Professor Jae Wook Kim PhD, CEng, FHEA, FRAeS
Professor of Aerodynamics and Aeroacoustics

Jae Wook Kim is Professor of Aerodynamics & Aeroacoustics within the Institute of Sound & Vibration Research at the University of Southampton.
Professor Kim is undertaking fundamental research on unsteady aerodynamics and flow-induced sound generation in various engineering problems via high-performance computational simulations.

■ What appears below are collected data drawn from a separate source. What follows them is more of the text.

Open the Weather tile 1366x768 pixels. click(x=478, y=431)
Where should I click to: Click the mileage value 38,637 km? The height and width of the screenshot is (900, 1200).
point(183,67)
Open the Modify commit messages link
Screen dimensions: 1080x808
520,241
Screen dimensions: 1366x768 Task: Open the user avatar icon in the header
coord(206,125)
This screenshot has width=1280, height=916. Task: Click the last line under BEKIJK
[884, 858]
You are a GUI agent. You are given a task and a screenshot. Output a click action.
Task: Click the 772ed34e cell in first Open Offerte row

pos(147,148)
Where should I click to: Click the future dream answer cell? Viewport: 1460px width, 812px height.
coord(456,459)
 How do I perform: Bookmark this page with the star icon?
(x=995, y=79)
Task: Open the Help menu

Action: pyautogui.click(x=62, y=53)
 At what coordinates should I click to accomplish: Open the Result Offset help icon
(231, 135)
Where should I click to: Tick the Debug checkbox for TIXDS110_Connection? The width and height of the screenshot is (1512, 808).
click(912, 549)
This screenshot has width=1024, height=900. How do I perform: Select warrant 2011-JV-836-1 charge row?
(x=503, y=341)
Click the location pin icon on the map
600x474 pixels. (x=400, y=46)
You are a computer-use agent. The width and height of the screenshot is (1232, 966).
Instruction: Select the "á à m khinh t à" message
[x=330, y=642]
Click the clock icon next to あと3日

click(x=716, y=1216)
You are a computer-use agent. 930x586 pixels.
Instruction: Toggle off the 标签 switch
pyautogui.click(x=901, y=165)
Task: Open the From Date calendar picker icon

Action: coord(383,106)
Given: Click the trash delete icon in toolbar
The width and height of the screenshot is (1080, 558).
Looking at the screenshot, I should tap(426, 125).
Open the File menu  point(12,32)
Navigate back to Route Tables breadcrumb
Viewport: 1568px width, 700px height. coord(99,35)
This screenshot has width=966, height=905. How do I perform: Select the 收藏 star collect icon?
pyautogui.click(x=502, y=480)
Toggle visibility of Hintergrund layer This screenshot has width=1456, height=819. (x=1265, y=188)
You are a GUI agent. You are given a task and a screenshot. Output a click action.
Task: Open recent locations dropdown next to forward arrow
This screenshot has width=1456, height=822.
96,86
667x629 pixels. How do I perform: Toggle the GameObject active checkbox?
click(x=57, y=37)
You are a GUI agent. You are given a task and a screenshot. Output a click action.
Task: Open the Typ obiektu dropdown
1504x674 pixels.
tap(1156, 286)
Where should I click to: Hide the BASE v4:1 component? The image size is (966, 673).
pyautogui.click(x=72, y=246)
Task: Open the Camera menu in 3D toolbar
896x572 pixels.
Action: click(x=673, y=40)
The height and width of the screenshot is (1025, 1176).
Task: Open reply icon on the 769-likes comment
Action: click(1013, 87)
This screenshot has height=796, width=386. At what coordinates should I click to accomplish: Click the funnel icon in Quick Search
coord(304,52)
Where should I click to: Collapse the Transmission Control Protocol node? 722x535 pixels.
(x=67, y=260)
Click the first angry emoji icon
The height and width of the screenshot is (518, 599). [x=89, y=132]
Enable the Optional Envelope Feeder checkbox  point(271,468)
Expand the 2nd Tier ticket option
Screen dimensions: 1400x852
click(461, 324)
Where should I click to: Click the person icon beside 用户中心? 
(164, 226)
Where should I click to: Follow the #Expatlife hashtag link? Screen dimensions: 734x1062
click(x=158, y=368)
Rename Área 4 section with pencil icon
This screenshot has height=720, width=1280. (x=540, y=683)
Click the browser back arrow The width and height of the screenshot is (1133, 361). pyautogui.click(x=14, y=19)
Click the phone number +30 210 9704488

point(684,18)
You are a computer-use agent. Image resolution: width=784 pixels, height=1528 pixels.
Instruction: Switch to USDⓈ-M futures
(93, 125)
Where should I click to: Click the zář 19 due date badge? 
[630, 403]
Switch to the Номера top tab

For this purpose, he has developed an in-house code CANARD (Compressible Aerodynamics & Aeroacoustics Research coDe), which is based on high-order accurate compact finite difference schemes.
His recent funded research work includes (but not limited to):
- the effect of bioinspired leading-edge geometry on aerofoil-turbulence interaction noise (PI, EPSRC: EP/J007633/1);
- aerofoil stall noise (Co-I, EPSRC: EP/R010900/1);
- aero-engine fan wake (Co-I, Rolls-Royce & Innovate UK: ACAPELLA);
- next-generation wind-turbine blades (PI, Vestas & EPSRC DTG);
- low-noise underwater propeller blades (PI, DSTL & EPSRC ICASE);
- nonlinear infrasound propagation (PI, AWE & EPSRC CDT);
- noise prediction models for wind-turbine blades (PI, Vestas & Innovate UK: KTP009787);
- gust response of wind-turbine blades (PI, Vestas & EPSRC ICASE);
- and, aircraft landing-gear noise (Co-I, Airbus UK & France).
Professor Kim is Fellow of Royal Aeronautical Society (FRAeS); Fellow of Higher Education Academy (FHEA); a senior lifetime member of American Institute of Aeronautics & Astronautics (AIAA); a member of UK Turbulence Consortium (EP/L000261/1); and, a member of EPSRC Associate Peer Review College. He is also a member of Rolls-Royce University Technology Centre in Gas Turbine Noise.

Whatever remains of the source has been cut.